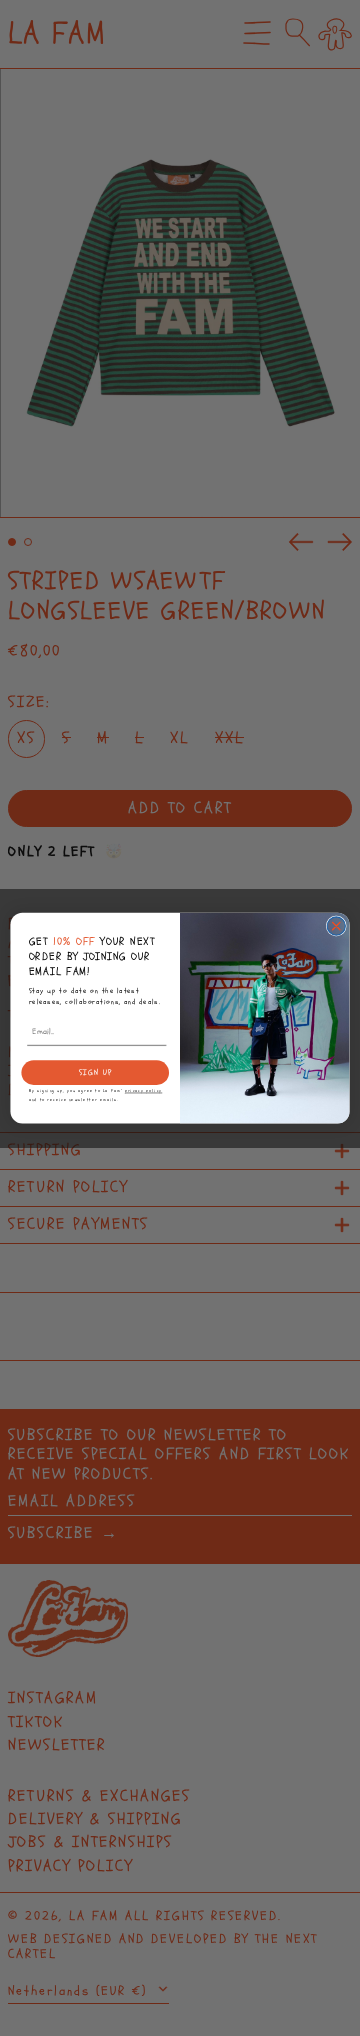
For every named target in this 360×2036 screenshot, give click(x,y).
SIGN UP (95, 1072)
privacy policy (144, 1091)
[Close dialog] (336, 926)
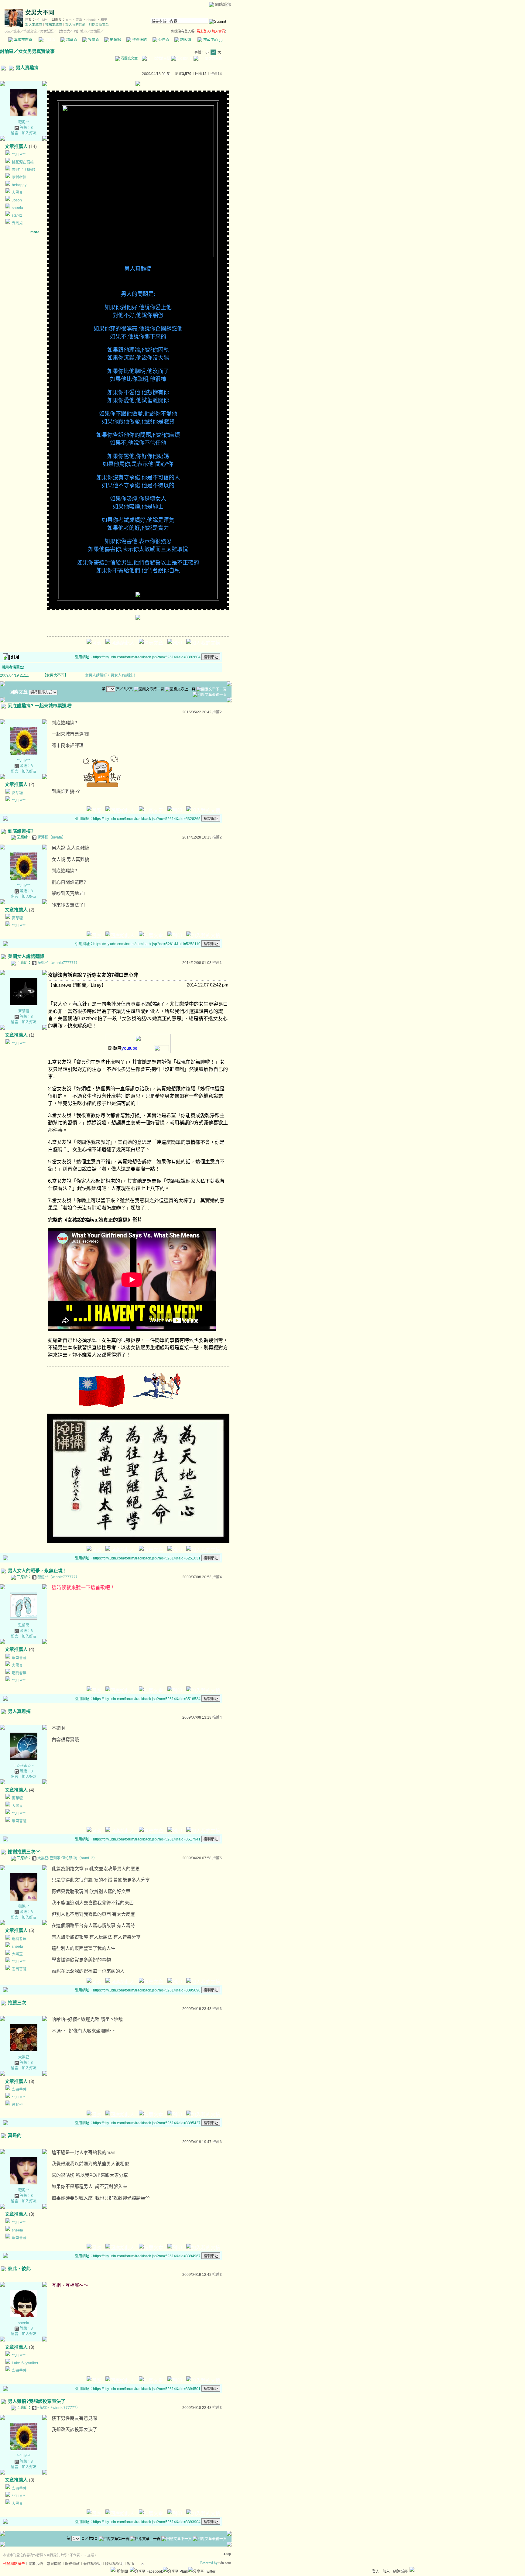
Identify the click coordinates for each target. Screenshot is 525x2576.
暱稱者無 (19, 177)
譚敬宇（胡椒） (24, 170)
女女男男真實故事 (36, 51)
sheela (91, 20)
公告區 (163, 40)
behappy (19, 185)
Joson (17, 200)
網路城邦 (223, 4)
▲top (227, 2554)
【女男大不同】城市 (72, 31)
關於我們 (36, 2564)
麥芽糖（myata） (51, 837)
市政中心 (212, 40)
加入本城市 (33, 24)
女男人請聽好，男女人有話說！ (110, 675)
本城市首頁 (22, 40)
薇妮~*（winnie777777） (58, 963)
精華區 (71, 40)
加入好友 (29, 133)
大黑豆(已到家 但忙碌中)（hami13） (67, 1858)
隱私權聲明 (114, 2564)
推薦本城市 (53, 24)
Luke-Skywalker (25, 2363)
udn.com (224, 2563)
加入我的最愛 (75, 24)
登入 (375, 2571)
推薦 (216, 74)
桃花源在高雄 (23, 162)
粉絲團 (122, 2571)
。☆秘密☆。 (24, 1766)
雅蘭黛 (23, 1625)
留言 (14, 133)
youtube (129, 1048)
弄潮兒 (17, 223)
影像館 (115, 40)
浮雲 (79, 20)
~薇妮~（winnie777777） (58, 2408)
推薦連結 (139, 40)
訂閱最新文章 (99, 24)
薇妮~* (23, 122)
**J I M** (41, 20)
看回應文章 (129, 58)
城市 (16, 31)
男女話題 (46, 31)
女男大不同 (39, 12)
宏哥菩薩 (19, 1658)
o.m (68, 20)
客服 (130, 2564)
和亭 (104, 20)
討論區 (49, 40)
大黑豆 (17, 192)
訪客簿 (185, 40)
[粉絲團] (113, 2569)
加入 (386, 2571)
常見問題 (54, 2564)
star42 (17, 215)
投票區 (93, 40)
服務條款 (72, 2564)
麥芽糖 (17, 793)
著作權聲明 (92, 2564)
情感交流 (30, 31)
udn (7, 31)
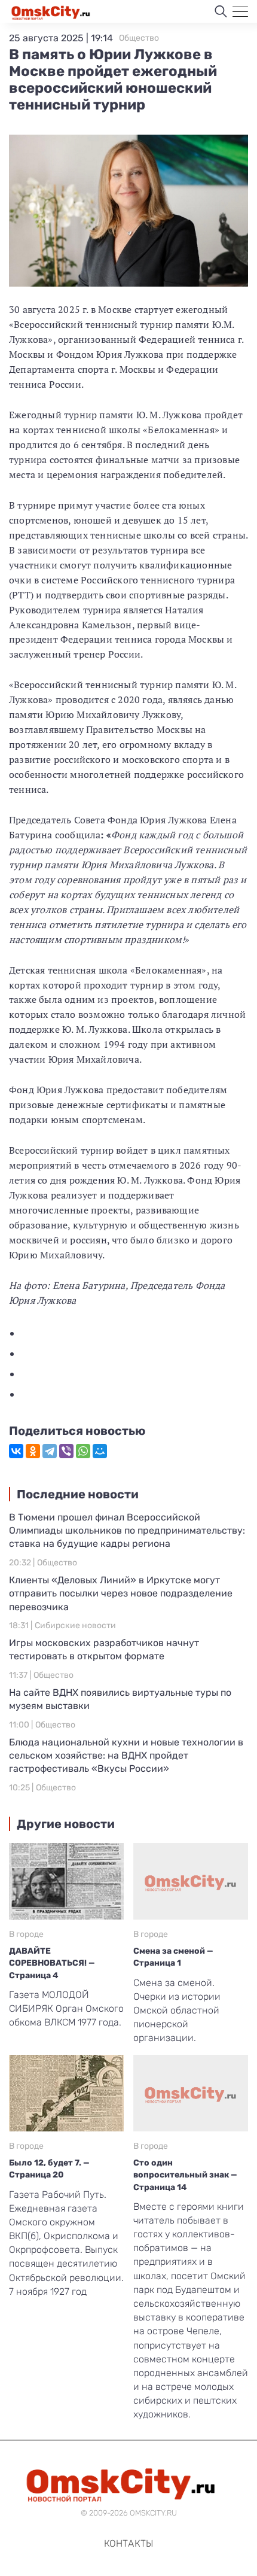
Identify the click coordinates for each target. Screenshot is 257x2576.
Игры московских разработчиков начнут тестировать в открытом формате (104, 1649)
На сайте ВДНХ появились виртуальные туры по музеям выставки (120, 1699)
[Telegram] (49, 1451)
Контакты (128, 2543)
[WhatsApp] (83, 1451)
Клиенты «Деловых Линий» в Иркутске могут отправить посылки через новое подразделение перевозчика (120, 1593)
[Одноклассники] (33, 1451)
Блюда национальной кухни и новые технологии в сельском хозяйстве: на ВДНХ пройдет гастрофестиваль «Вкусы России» (126, 1755)
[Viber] (66, 1451)
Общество (139, 38)
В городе (26, 1934)
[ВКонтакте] (16, 1451)
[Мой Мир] (100, 1451)
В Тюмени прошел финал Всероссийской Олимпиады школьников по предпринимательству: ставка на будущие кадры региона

⁂

# INSTRUCTIONS TO FOLLOW
Beginning with the line that contains "SIGN UP (95, 1072)", write out the lines of the material above exactly, and end with the line that contains "Контакты (128, 2543)". Omit the pictures.

# OUTPUT FOR THIS TASK
SIGN UP (95, 1072)
privacy policy (144, 1091)
[Close dialog] (336, 926)
Identify the click coordinates for each target. Screenshot is 525x2576.
暱稱者無 (19, 177)
譚敬宇（胡椒） (24, 170)
女女男男真實故事 (36, 51)
sheela (91, 20)
公告區 (163, 40)
behappy (19, 185)
Joson (17, 200)
網路城邦 (223, 4)
▲top (227, 2554)
【女男大不同】城市 (72, 31)
關於我們 (36, 2564)
麥芽糖（myata） (51, 837)
市政中心 (212, 40)
加入本城市 (33, 24)
女男人請聽好，男女人有話說！ (110, 675)
本城市首頁 (22, 40)
薇妮~*（winnie777777） (58, 963)
精華區 (71, 40)
加入好友 (29, 133)
大黑豆(已到家 但忙碌中)（hami13） (67, 1858)
隱私權聲明 (114, 2564)
推薦本城市 (53, 24)
Luke-Skywalker (25, 2363)
udn.com (224, 2563)
加入我的最愛 (75, 24)
登入 (375, 2571)
推薦 (216, 74)
桃花源在高雄 (23, 162)
粉絲團 (122, 2571)
。☆秘密☆。 (24, 1766)
雅蘭黛 (23, 1625)
留言 (14, 133)
youtube (129, 1048)
弄潮兒 (17, 223)
影像館 (115, 40)
浮雲 (79, 20)
~薇妮~（winnie777777） (58, 2408)
推薦連結 (139, 40)
訂閱最新文章 (99, 24)
薇妮~* (23, 122)
**J I M** (41, 20)
看回應文章 (129, 58)
城市 (16, 31)
男女話題 (46, 31)
女男大不同 (39, 12)
宏哥菩薩 (19, 1658)
o.m (68, 20)
客服 (130, 2564)
和亭 (104, 20)
討論區 (49, 40)
大黑豆 (17, 192)
訪客簿 (185, 40)
[粉絲團] (113, 2569)
加入 (386, 2571)
常見問題 (54, 2564)
star42 (17, 215)
投票區 (93, 40)
服務條款 (72, 2564)
麥芽糖 (17, 793)
著作權聲明 (92, 2564)
情感交流 (30, 31)
udn (7, 31)
Identify the click coordinates for each target. Screenshot is 257x2576.
Игры московских разработчиков начнут тестировать в открытом формате (104, 1649)
На сайте ВДНХ появились виртуальные туры по музеям выставки (120, 1699)
[Telegram] (49, 1451)
Контакты (128, 2543)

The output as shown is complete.